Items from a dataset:
= = =

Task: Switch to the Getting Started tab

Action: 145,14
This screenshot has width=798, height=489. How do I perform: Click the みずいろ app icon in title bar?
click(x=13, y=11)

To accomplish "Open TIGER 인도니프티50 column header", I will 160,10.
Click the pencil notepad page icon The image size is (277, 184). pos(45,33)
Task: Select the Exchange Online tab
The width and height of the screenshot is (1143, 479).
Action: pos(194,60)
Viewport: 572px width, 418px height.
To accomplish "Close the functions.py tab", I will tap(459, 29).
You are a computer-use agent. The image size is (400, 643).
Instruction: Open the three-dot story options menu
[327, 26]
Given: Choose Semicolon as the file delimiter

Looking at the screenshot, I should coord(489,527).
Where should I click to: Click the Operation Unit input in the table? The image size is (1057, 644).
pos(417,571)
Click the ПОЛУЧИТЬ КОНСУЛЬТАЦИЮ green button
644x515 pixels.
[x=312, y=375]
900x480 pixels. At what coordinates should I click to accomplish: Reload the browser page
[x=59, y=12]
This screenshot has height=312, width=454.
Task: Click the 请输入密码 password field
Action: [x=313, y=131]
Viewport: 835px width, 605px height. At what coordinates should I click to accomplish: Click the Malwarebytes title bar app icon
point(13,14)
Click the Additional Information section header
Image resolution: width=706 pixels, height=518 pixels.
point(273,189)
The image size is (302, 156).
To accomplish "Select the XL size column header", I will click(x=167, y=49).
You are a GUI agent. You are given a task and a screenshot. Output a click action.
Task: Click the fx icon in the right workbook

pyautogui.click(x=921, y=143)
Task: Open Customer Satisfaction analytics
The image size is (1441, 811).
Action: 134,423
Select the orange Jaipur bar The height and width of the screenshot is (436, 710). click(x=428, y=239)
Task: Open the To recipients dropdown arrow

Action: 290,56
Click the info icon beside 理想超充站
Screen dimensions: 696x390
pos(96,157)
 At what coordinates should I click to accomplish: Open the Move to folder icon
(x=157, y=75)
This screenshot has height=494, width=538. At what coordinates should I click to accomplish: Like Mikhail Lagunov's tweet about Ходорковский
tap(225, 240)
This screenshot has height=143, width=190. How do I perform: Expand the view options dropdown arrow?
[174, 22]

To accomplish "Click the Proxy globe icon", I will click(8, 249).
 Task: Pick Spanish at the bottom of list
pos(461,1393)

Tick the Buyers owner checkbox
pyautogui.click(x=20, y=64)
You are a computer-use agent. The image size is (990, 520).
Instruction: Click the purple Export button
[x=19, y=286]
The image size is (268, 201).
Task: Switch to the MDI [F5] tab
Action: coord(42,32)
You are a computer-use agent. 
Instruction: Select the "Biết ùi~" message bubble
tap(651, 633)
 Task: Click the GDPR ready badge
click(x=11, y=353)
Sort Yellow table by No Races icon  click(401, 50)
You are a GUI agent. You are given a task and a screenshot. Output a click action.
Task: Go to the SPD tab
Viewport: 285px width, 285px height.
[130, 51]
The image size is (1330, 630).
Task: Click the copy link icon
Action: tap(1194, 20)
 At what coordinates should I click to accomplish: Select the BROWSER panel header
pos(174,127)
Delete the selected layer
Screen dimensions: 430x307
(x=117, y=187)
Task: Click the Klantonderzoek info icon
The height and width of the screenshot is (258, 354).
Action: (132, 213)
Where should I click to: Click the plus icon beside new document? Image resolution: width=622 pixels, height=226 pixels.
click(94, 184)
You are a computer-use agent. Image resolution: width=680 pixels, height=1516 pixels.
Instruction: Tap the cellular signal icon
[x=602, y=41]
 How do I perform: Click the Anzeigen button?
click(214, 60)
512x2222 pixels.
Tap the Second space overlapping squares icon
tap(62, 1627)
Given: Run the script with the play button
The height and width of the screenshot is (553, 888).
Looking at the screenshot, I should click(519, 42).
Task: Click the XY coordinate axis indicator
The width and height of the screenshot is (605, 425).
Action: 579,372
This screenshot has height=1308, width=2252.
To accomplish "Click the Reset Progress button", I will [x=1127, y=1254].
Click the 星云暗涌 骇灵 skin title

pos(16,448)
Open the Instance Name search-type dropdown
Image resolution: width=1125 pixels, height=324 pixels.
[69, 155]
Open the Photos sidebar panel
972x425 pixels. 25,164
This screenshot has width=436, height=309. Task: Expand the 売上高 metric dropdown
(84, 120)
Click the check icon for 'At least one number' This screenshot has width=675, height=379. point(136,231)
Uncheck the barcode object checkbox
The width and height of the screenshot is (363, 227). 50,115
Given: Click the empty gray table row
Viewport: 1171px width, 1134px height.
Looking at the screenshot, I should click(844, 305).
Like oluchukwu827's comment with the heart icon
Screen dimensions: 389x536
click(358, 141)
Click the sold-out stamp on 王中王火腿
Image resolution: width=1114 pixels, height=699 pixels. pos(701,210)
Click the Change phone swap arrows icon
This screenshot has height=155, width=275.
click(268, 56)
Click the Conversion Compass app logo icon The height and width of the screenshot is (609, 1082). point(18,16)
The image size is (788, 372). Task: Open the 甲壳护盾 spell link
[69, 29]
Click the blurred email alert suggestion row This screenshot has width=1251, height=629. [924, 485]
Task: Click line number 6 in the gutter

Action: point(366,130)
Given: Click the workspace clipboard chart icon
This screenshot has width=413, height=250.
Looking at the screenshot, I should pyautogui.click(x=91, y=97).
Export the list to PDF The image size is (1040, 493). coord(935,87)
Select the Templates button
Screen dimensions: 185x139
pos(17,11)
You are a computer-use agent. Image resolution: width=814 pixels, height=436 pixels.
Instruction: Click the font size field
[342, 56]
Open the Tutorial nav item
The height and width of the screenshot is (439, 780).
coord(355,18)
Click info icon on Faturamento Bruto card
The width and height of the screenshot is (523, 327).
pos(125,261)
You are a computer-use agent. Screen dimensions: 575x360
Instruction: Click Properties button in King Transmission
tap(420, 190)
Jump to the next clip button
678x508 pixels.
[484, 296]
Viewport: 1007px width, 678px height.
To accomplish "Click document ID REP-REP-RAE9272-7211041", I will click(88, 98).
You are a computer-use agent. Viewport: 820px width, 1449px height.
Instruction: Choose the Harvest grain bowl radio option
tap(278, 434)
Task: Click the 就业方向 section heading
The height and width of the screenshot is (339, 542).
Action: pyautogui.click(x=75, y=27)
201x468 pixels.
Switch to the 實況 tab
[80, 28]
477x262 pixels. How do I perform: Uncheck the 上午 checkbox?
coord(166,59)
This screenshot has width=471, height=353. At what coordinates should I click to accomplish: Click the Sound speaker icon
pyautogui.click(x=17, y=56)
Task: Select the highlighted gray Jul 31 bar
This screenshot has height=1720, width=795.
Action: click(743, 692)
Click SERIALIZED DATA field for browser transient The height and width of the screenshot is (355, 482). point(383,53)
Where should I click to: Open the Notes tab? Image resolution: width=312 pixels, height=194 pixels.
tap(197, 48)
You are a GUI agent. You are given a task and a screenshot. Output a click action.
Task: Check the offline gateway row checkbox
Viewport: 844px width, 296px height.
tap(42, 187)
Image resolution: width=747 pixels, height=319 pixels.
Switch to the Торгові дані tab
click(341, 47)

= = =

Your answer must consist solely of the lines above between the line holding "512x2222 pixels." and the line holding "Click the check", inclusive, copied exactly.

512x2222 pixels.
Tap the Second space overlapping squares icon
tap(62, 1627)
Given: Run the script with the play button
The height and width of the screenshot is (553, 888).
Looking at the screenshot, I should click(519, 42).
Task: Click the XY coordinate axis indicator
The width and height of the screenshot is (605, 425).
Action: 579,372
This screenshot has height=1308, width=2252.
To accomplish "Click the Reset Progress button", I will [x=1127, y=1254].
Click the 星云暗涌 骇灵 skin title

pos(16,448)
Open the Instance Name search-type dropdown
Image resolution: width=1125 pixels, height=324 pixels.
[69, 155]
Open the Photos sidebar panel
972x425 pixels. 25,164
This screenshot has width=436, height=309. Task: Expand the 売上高 metric dropdown
(84, 120)
Click the check icon for 'At least one number' This screenshot has width=675, height=379. point(136,231)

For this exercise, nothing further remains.